Eruptions appear in the summer, mainly on the extremities. They are accompanied by onychogryphosis (curvature of the nail in the form of a claw) on the big toes. PBE with muscular dystrophy. Appearance of generalized blisters at birth. Accompanied by progressive muscular dystrophy. PBE with spotty pigmentation. Extensive areas of sildenafil on the trunk, hands and feet. In this case, few bubbles form, but as they regress, pigmentation may increase. An additional symptom of this subtype is verrucous papules - warty growths on the skin. The oral mucosa suffers slightly.
Borderline epidermolysis bullosa. PgBE Gertlitz. The most severe form of epidermolysis bullosa. It is fatal in infancy or early childhood. The first manifestations are extensive blisters that occur at the birth of a child. Later, areas of hypertrophy of granulation tissue appear, mainly in the mouth, eyes, nostrils, scalp and auricles. An additional symptom of this subtype is the loss of nail plates and the formation of hypertrophic granulation tissue on the terminal phalanges. The oral cavity suffers - pits in the tooth enamel, extensive erosion on the oropharyngeal mucosa.
The first signs are already visible at birth. Since the rash simultaneously affects different ultrastructural levels, clinical manifestations can resemble both dystrophic and borderline forms of epidermolysis bullosa. In the process of healing erosion on the skin, atrophic changes occur.
As they grow older, bullous rashes disappear, but poikiloderma develops. These are manifestations of atrophy, hyperkeratosis, vascular and pigmentary disorders on the skin of open areas of the body, that is, those that are subject to insolation. And most often they occur in patients with photosensitivity. In addition, the pathology affects the nails and can lead to syndactyly of the fingers and toes.
Over time, the course of the disease is complicated by disorders of the internal organs. There are inflammatory processes on the oral mucosa and strictures in the esophagus and urethra.
The anamnesis and clinical picture allow only a preliminary diagnosis to be established.
Transmission electron microscopy. It helps to see and evaluate certain elements of the skin, as well as to detect ultrastructural changes in it. Immunofluorescent antigen mapping (IAC). Determines the level of bubble formation. Allows you to estimate the number of sildenafil proteins and determine which of them has become a target, as well as clarify the enzymatic activity of the tissue.
Only laboratory diagnostic methods can finally confirm epidermolysis bullosa. To do this, a biopsy is performed and skin samples are subjected to a series of specific tests.
A decrease in the level of a key protein may indicate its low synthesis or massive destruction. Genetic analysis (molecular or DNA diagnostics). Final analysis. Direct sequencing (determining the sequence of nucleotides or amino acids in a DNA or RNA chain) makes it possible to accurately determine the form of epidermolysis bullosa and its type of inheritance.
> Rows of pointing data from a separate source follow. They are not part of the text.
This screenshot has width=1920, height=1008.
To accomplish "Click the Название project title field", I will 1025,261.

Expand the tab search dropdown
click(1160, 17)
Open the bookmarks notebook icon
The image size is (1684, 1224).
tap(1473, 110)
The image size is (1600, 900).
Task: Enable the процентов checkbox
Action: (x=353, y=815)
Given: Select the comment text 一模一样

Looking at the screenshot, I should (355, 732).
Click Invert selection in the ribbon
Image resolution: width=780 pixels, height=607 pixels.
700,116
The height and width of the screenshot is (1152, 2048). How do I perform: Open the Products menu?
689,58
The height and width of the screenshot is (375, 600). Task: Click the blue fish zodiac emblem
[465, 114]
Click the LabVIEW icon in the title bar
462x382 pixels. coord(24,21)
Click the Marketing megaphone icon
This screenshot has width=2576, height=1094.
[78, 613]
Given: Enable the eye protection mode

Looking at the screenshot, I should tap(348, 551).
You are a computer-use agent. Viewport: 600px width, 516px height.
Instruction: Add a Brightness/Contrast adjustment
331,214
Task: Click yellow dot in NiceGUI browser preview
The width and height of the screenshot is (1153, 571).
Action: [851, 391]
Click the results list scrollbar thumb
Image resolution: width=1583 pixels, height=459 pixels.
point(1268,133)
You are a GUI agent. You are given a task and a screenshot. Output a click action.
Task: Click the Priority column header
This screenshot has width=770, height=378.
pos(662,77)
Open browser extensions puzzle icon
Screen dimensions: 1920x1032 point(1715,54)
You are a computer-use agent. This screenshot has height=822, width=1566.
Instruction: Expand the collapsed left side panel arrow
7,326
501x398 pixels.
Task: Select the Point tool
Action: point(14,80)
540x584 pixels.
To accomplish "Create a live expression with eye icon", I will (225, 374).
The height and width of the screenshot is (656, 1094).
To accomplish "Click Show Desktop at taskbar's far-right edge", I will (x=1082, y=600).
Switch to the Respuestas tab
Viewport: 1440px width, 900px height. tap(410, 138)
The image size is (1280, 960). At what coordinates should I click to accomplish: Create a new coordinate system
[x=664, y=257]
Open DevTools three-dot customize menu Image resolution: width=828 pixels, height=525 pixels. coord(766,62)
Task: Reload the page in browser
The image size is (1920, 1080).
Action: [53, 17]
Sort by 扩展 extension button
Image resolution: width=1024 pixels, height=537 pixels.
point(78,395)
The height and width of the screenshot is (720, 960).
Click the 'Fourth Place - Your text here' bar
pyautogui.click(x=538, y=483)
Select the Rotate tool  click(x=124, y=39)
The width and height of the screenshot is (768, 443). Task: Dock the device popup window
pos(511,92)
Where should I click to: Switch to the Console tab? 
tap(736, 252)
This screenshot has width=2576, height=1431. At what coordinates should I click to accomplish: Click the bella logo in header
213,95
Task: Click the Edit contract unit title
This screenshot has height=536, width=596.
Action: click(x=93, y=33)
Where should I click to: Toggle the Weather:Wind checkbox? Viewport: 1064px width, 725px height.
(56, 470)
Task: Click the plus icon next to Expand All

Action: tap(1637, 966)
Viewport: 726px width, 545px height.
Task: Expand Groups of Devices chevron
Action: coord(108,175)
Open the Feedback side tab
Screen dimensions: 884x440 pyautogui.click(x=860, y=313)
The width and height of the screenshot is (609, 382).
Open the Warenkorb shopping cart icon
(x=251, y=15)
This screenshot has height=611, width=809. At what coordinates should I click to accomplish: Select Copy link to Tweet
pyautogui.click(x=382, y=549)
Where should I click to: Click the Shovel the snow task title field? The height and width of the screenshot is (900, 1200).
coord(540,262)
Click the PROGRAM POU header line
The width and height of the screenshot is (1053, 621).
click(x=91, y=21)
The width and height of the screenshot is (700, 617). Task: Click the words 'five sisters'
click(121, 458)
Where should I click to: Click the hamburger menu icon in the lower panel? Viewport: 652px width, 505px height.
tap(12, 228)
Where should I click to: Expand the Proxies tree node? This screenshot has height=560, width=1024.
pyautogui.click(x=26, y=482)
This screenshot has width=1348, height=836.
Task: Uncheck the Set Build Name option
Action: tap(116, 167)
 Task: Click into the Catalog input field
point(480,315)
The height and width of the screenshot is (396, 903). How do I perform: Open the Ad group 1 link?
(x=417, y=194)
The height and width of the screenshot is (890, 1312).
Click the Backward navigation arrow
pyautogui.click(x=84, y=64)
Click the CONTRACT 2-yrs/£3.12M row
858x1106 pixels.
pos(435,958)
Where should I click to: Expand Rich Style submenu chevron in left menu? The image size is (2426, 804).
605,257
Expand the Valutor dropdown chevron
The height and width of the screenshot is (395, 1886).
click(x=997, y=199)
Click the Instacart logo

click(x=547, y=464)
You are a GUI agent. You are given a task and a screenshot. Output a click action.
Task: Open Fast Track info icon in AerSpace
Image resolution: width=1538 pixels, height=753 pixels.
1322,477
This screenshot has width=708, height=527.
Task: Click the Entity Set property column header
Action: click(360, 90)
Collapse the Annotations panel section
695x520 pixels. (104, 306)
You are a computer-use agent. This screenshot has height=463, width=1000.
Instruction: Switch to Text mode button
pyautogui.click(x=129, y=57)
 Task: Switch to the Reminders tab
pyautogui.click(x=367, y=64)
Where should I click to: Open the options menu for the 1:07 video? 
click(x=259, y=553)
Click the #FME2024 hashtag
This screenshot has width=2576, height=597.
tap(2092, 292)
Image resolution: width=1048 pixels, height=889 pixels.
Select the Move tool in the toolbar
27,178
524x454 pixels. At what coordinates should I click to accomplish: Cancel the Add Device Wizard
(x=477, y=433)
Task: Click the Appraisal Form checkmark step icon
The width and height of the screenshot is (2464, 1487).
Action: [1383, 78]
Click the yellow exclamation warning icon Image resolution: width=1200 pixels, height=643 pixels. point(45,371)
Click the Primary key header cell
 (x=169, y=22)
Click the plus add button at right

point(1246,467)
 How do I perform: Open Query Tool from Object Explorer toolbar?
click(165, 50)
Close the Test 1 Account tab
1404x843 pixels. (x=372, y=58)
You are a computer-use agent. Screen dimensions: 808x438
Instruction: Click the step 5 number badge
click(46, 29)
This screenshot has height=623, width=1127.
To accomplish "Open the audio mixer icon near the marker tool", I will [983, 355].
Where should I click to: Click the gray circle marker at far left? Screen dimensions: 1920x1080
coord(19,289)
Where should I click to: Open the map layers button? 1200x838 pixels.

If there are relatives in the family who suffer from epidermolysis bullosa, it is advisable to undergo genetic counseling at the stage of pregnancy planning, as well as prenatal diagnosis, which will identify the pathology at an early stage of fetal development.
Epidermolysis bullosa is a systemic pathology, therefore, a multidisciplinary team of doctors is involved in the treatment. However, modern methods of symptomatic therapy, proper wound care, as well as preventive measures greatly alleviate the condition of patients and enable them to live for a long time.
External treatment and skin care consists in the treatment of blisters with antiseptics, the application of dressings, which are based on non-stick materials and several layers of bandages. In addition, UVI is carried out - preventive irradiation of the skin with ultraviolet rays to prevent infection of erosions.